Voltei para casa perturbado com tamanho contraste entre abandono e poder, com as histórias de mais de 30 massacres como o de Eldorado dos Carajás testemunhados nos últimos 100 anos na região. Fiquei despedaçado junto com a Amazônia que não existe mais. Fiquei irritado com o isolamento de uma cidade do porte de Xinguara, contrariado com os paradigmas sociais impostos aos pobres e preocupado com a saúde dos habitantes afetados com a chikunguya e com a febre amarela. Fiquei assustado com o estado das estradas e preocupado com a integridade física dos viajantes. Como, uma região tão rica, pode ter estradas assim? A motivação só pode ser política, refleti. As enormes fazendas possuem pista de pouso e heliporto. O rico não precisa de estradas. E, pelo que parece, as estradas não precisam ser boas. Talvez tenha que ser assim.
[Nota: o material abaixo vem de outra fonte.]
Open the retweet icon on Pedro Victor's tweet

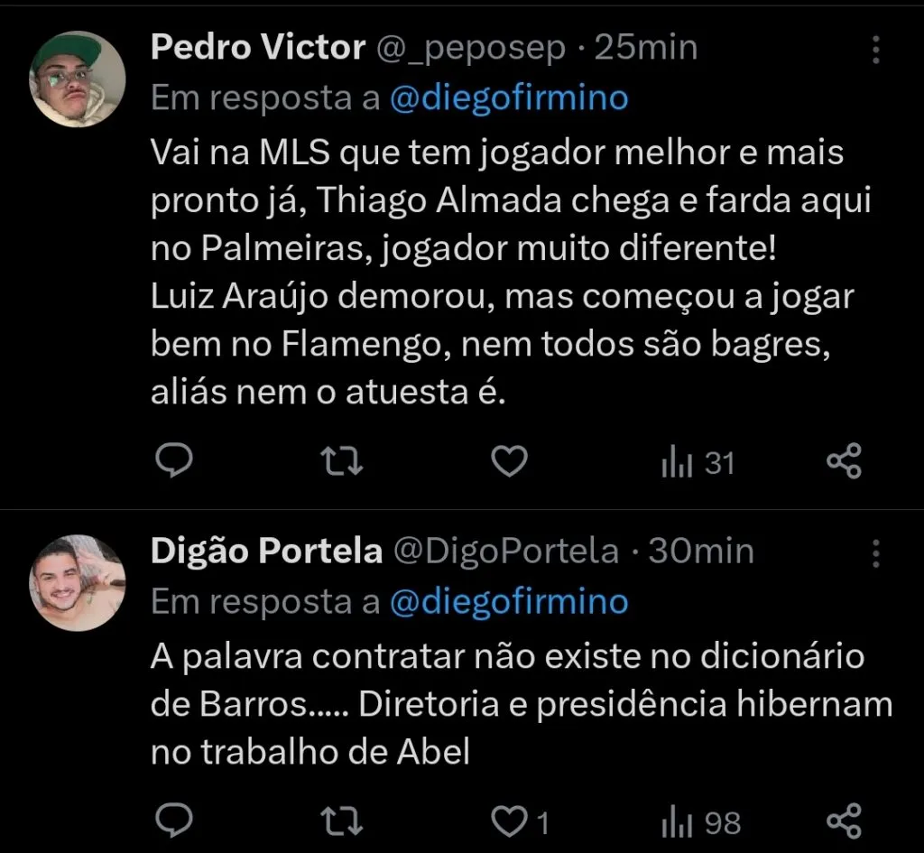(x=341, y=460)
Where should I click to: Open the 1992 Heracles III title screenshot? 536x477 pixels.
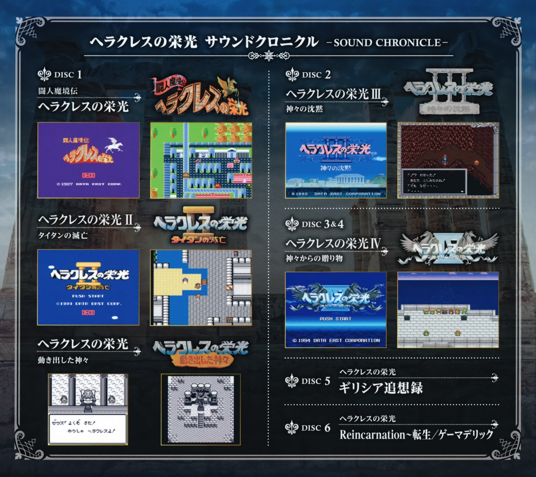(336, 160)
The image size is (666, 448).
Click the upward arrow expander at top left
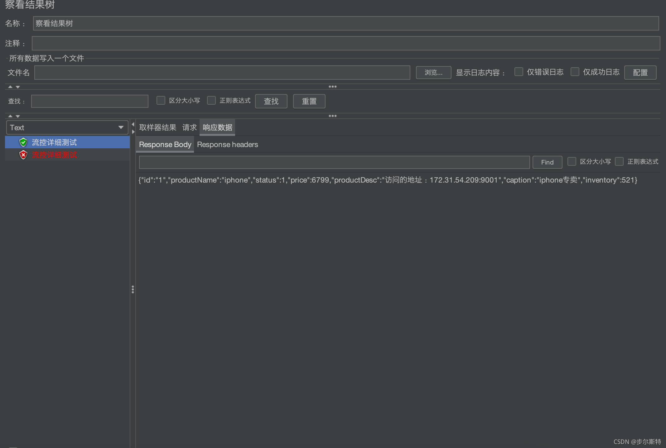[10, 87]
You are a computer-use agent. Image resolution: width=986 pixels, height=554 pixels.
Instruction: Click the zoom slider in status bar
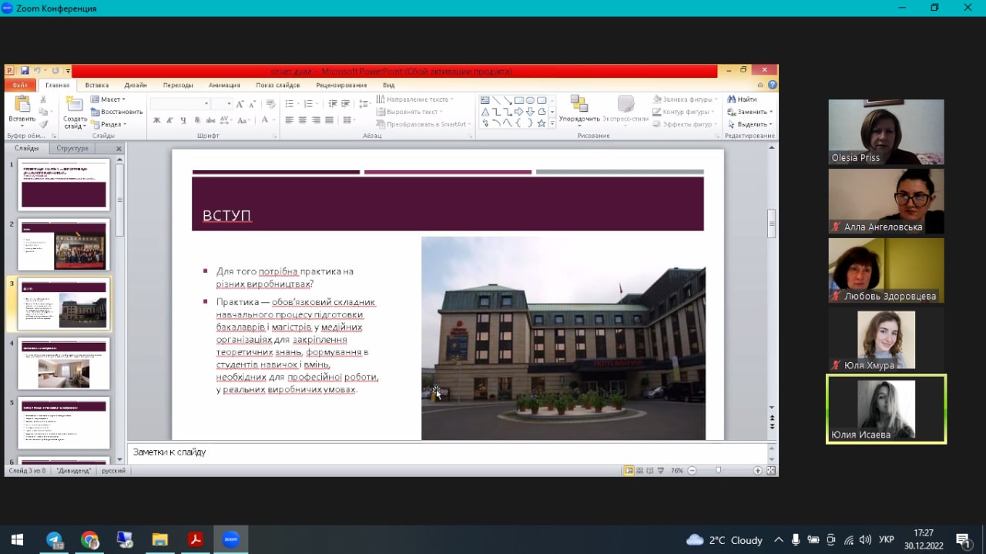pos(719,471)
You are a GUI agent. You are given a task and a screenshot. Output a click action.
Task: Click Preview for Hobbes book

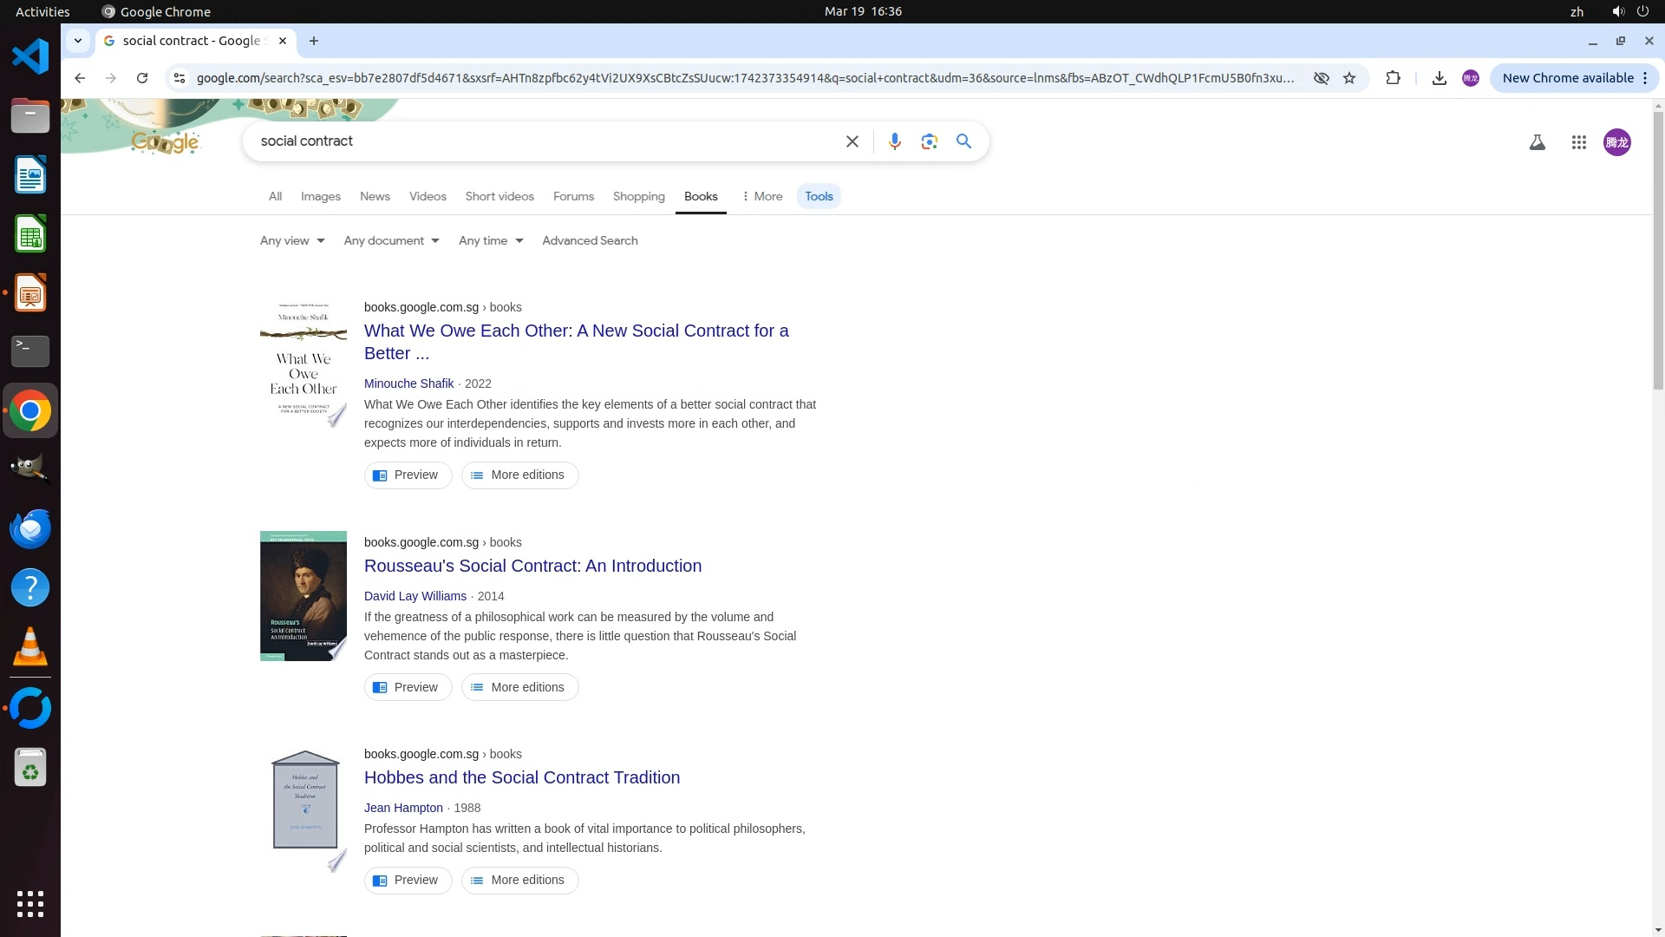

Uma estrada pavimentada levaria a imprensa, levaria a opinião pública, levaria o verdadeiro progresso a uma região dominada pela ignorância do Capital, pela apropriação da terra e pelo benefício de poucos anônimos que, de fato, estão no comando do nosso País.
A chuva caía sobre as cruzes largadas sobre a pilha de pedras pintadas de vermelho. A poucos metros, um homem me observava fazer uma prece contida. Perguntou-me se eu era simpatizante do Movimento Sem-Terra. Respondi que minha pele era vermelha, mas não por causa de ideologias econômicas, políticas ou partidárias. Minha cor é vermelha, pois tenho ascendência indígena. Sou feito da cor do jambo, a cor do Brasil.
João Pedro Roriz é jornalista e escritor.